Temat: Osobowość pracowników w procesach zarządzania presonelem
Mariusz Kierstein:
EI można rozwijać i to w większym stopniu niż IQ, które dostajemy w spadku, co potwierdza moje doświadczenia ;)
Ale wiesz, że np. podstawą EI są - z
lekka tu wzmiankowane - kwestie temperamentalne, oraz już ostro neuropsychologiczne takie jak empatia (neurony lustrzane) itp.? Jednym z pierwszych zarzutów wobec EI jako "alternatywy" IQ było to, że oto stryjek zamienił siekierkę na kijek - z jednej silnie odziedziczalnej domeny w drugą (i to momentami bardziej). EI w całości bazuje na najbardziej pierwotnych mechanizmach emocjonalnych: podkreślającoczywiście wagę wyuczalności umiejętności korowych (sęsem:
neocortex), ale niestety ich się nie da nabyć naprawdę, jeśli nie ma się wrażliwości. Można się nauczyć udawać - jak psychopaci ;]

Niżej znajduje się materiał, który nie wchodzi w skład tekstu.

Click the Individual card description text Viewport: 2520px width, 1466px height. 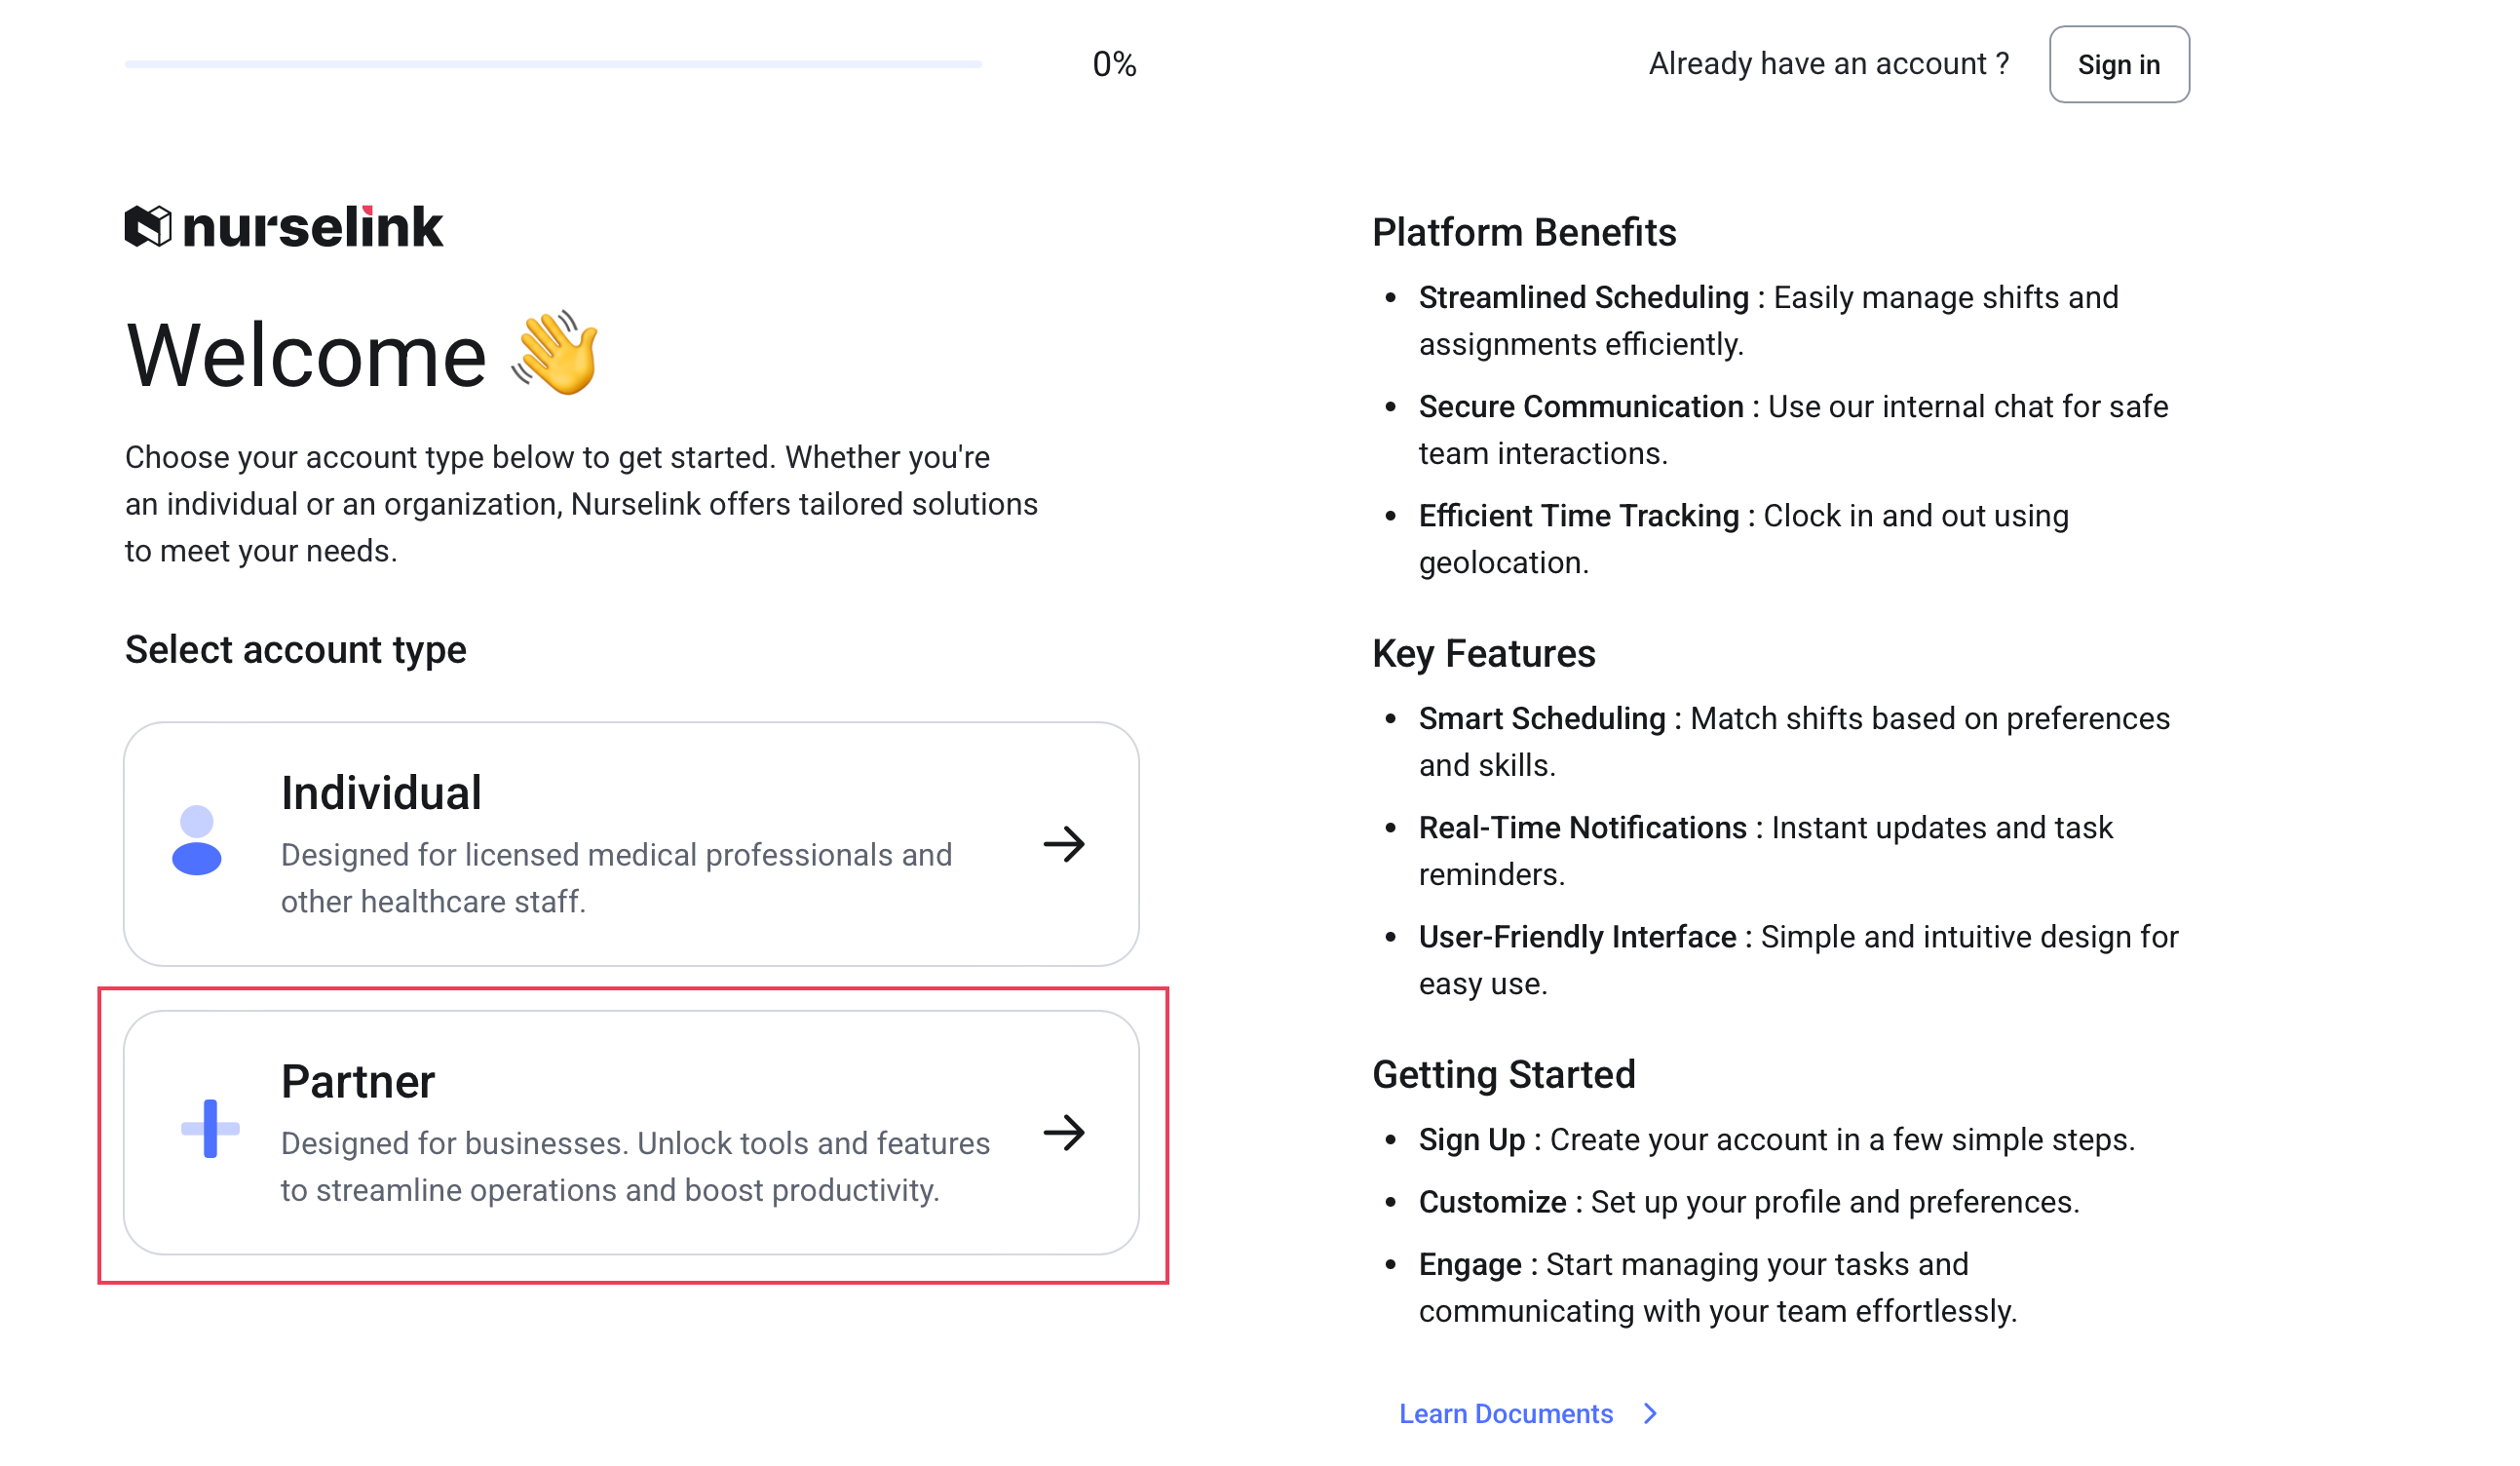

Potwierdzają to również badania/teorie proponowane przez Golemana (model mieszany), koncepcja Bar-On oraz stricte naukowy model zdolności Mayera i Saloveya.
Przyznam, że gdy spotykam osobę, która w ogóle kojarzy Saloveya podnosi mi się poziom eustresu: niski ukłon :) Goleman działa na mnie podobnie, tylko z odwrotnym zwrotem (m.in. z powodu tego jak zmonetyzował sobie badania Saloweya, bez własnego wkładu, ani nawet uznania tamtegoż, oraz jak zdewaluował pojęcie inteligencji ze względów merkantylnych)
Dla mnie EI to szeroki zestaw kompetencji
Można definiować to jako kompetencje, ale jak popatrzysz na własne wyliczenie predyspozycji (a czasem i warunków koniecznych tychże) to robi się mniej różowo. Acz, co do zasady masz rację: ale w przypadkach przeciętnych, tj. faktycznie trening EQ może sporo dać np. takiemu stereotypowemu mężczyźnie (kobiecie też, np. w zakresie kontroli impulsów ;'). Co jednak nie zmienia bazy. A ją widać w zachowaniu podobnie jak np. asertywność a) prawdziwą
u ludzi ze stabilną i przyzwoitą samooceną, oraz b) tych którzy nauczyli się tylko skutecznie pyskować i odmawiać.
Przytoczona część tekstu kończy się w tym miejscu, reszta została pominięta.